Отзыв Чайковского, который передал Фету К. Р., очень обрадовал поэта: "То, что Чайковский говорит, — для меня потому уже многозначительно, что он как бы подсмотрел художественное направление, по которому меня постоянно тянуло и про которое покойный Тургенев говаривал, что ждет от меня стихотворения, в котором окончательный куплет нужно будет передавать безмолвным шевелением губ. Чайковский тысячу раз прав, так как меня всегда из определенной области слов тянуло в неопределенную область музыки, в которую я уходил, насколько хватало сил моих" (8 октября 1888 года) [58]. И действительно — всегда: еще раннее стихотворение "Как мошки зарею…" он закончил строчками, ставшими затем крылатыми: "О, если б без слова / Сказаться душой было можно!" (1844). Через много лет Блок записал их для себя на отдельном листке, который сохранился в его архиве [59].

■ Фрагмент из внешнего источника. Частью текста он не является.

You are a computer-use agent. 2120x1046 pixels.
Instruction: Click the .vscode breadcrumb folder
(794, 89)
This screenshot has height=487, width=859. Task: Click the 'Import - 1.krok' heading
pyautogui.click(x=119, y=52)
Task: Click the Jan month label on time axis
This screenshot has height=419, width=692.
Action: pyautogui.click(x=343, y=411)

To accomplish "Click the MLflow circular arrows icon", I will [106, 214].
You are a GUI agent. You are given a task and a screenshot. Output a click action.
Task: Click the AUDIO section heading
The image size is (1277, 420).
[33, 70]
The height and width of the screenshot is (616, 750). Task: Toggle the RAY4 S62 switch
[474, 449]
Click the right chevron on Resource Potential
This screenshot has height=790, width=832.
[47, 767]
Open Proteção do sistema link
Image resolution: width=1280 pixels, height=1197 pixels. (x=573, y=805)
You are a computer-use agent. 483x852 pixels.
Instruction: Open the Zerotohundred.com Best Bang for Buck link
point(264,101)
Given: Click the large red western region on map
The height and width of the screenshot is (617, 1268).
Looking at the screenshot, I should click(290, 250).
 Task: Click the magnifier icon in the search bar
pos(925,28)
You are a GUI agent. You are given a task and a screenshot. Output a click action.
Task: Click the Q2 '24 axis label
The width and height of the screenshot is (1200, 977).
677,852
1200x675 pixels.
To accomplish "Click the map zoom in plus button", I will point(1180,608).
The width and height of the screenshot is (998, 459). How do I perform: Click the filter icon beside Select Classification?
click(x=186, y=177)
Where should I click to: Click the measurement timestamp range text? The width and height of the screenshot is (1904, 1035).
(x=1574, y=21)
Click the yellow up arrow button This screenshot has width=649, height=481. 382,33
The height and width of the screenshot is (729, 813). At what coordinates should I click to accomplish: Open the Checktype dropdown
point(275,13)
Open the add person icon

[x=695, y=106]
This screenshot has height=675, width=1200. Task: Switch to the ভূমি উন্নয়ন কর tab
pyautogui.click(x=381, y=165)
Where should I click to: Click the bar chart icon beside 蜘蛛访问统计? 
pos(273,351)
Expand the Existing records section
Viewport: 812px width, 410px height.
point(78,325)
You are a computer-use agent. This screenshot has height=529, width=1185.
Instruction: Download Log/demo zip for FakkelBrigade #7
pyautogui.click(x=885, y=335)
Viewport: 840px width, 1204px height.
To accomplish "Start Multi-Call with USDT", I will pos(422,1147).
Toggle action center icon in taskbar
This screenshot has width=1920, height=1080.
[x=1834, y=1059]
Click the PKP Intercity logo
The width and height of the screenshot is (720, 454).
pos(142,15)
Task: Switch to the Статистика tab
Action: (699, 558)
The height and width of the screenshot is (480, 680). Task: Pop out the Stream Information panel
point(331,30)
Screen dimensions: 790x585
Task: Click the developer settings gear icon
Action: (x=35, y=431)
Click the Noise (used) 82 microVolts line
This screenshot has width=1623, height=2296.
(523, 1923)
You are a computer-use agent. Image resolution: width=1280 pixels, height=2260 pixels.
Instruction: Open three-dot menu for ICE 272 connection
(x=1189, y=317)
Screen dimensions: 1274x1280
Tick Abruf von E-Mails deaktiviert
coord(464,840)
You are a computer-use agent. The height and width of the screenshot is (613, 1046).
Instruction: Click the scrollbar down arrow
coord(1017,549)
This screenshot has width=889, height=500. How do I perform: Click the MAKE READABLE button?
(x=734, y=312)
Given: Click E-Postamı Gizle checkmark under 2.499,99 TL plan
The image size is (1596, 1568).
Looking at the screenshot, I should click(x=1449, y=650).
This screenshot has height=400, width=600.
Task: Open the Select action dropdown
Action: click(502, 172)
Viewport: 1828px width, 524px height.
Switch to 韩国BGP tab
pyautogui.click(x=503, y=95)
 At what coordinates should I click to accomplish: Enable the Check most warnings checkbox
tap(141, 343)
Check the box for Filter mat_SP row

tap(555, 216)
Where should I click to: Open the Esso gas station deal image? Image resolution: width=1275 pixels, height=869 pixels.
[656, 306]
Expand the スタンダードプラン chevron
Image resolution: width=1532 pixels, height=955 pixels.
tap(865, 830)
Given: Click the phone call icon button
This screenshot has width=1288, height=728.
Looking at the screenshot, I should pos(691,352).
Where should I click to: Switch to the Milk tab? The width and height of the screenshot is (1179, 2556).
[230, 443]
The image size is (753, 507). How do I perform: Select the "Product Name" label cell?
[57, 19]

Еще одно "главнейшее правило" для поэта-лирика в понимании Фета — это необходимость в единичном, "случайном" событии раскрыть вечное, и именно то, что в такой степени не под силу другим искусствам. "Стихотворения на известные случаи — самые трудные; и это понятно: нужна необычайная сила, чтобы из тесноты случайности вынырнуть с жемчужиной общего, вековечного". Фет приводит в пример стихотворение Пушкина "Для берегов отчизны дальной": "Конечно, прощание Пушкина с иностранкой случайно, но он и не бьет на эту случайность, а лишь на
но ты от страстного лобзанья
свои уста оторвала,
которое составляет вековечный элемент искусства и только одной поэзии потому, что изображения этого момента для всех иных искусств недоступны" (27 декабря 1886 года; курсив мой. — Л. Р.) [60].
Следующее "правило", которое формулирует Фет, — необходимость новизны, нетерпимость повторений: "Поэзия непременно требует новизны, и ничего для нее нет убийственнее повторения, а тем более самого себя. Хотя бы меня самого, под страхом казни, уличали в таких повторениях, я, и сознавшись в них, не могу их не порицать. Под новизною я понимаю не новые предметы, а новое их освещение волшебным фонарем искусства" [61].
Все эти эстетические принципы, "правила" не содержат еще ничего относящегося собственно к "чистому искусству". Но Фет не забывает отметить отличия своей поэзии от демократической, — он с них и начинает: "В пятидесятых годах, когда еще не было никаких партий, литература настойчиво окружала меня далеко незаслуженными похвалами; но когда в шестидесятых она убедилась, что я действительно люблю свободу и не пойду кланяться "народному кумиру" только из-за того, что толпа его считает модным, — та же литература не переставала в течение двадцати пяти лет считать меня за механическую голову турка, над которой всякий пробовал силу своего удара. Потом меня совершенно забыли" (5 декабря 1886 года) [62]. Здесь опять — уже известный мотив об остракизме, которому в течение многих лет был подвергнут Фет, о чем он с горечью писал в Предисловии к третьему выпуску "Вечерних огней". И объяснение все то же — неприемлемая для его литературных противников "чистота служения" свободному искусству.
В своих эстетических тезисах, которые изложены в переписке с К. Р., Фет стремится быть терминологически точным. Если иногда, как, например, в письме к Полонскому, он позволял себе, парадоксально заостряя мысль, заявлять, что художественное произведение, в котором есть смысл, для него не существует (23 января 1888 года), здесь он говорит не об отсутствии мысли в художественном произведении, а о ее принципиально ином качестве. В сущности, он остается при постоянном своем убеждении, что в поэтическом произведении должна быть поэтическая мысль, и опять-таки, как всегда, отказывает в ней своим оппонентам: "Едва ли я ошибусь, сказавши, что свободное искусство, невзирая на прекрасный и, по-видимому, благодарный материал, требует от возникающего произведения собственного raison d’etre <т. е. — смысла>, независимо от какой-то внешней полезности, которою, очевидно, увлекался покойный Некрасов и так плачевно извратил вкус своих последователей" (27 декабря 1886 года) [63].